__DESCRIPTION OF THE TASK__
Please give back, word for word, each line from the start of the entries through the one in which "[חפש] (164, 37)" is found.

__Entries taken from a collection__
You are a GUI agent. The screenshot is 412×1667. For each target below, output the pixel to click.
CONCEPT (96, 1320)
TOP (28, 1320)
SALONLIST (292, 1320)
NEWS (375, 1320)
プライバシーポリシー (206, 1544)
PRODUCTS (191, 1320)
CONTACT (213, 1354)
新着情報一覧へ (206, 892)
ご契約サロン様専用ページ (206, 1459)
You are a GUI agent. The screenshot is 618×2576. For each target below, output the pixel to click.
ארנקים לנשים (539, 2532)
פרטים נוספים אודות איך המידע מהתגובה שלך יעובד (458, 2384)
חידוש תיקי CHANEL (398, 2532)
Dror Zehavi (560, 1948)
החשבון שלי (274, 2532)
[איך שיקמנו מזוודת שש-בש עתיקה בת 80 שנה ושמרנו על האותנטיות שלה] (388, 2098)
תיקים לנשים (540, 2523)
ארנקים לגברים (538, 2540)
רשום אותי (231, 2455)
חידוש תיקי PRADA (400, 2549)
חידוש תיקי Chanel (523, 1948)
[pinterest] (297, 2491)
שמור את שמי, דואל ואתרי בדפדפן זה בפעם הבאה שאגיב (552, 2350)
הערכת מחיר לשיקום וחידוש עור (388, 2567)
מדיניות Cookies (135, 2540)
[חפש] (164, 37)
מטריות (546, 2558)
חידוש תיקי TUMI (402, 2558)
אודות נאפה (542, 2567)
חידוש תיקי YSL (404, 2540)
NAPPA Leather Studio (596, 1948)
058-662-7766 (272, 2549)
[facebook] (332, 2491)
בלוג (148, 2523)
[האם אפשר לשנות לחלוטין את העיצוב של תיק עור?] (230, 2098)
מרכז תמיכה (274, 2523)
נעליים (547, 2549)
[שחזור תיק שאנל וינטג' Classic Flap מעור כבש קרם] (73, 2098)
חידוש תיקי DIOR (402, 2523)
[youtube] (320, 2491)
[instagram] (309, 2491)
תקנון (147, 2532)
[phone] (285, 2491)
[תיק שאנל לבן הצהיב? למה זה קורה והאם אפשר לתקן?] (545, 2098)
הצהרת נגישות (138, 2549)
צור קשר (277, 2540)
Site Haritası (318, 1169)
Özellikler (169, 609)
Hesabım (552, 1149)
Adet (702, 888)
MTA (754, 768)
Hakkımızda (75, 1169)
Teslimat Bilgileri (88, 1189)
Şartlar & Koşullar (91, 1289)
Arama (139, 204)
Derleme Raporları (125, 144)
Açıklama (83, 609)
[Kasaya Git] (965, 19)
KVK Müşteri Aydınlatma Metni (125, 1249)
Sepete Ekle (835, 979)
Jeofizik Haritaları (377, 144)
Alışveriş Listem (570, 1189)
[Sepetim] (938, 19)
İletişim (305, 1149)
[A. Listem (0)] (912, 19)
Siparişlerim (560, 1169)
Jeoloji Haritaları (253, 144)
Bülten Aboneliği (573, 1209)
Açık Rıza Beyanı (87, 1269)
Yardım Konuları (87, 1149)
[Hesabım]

__ANSWER TO THIS TASK__
You are a GUI agent. The screenshot is 412×1667. For each target below, output the pixel to click.
CONCEPT (96, 1320)
TOP (28, 1320)
SALONLIST (292, 1320)
NEWS (375, 1320)
プライバシーポリシー (206, 1544)
PRODUCTS (191, 1320)
CONTACT (213, 1354)
新着情報一覧へ (206, 892)
ご契約サロン様専用ページ (206, 1459)
You are a GUI agent. The screenshot is 618×2576. For each target below, output the pixel to click.
ארנקים לנשים (539, 2532)
פרטים נוספים אודות איך המידע מהתגובה שלך יעובד (458, 2384)
חידוש תיקי CHANEL (398, 2532)
Dror Zehavi (560, 1948)
החשבון שלי (274, 2532)
[איך שיקמנו מזוודת שש-בש עתיקה בת 80 שנה ושמרנו על האותנטיות שלה] (388, 2098)
תיקים לנשים (540, 2523)
ארנקים לגברים (538, 2540)
רשום אותי (231, 2455)
חידוש תיקי PRADA (400, 2549)
חידוש תיקי Chanel (523, 1948)
[pinterest] (297, 2491)
שמור את שמי, דואל ואתרי בדפדפן זה בפעם הבאה שאגיב (552, 2350)
הערכת מחיר לשיקום וחידוש עור (388, 2567)
מדיניות Cookies (135, 2540)
[חפש] (164, 37)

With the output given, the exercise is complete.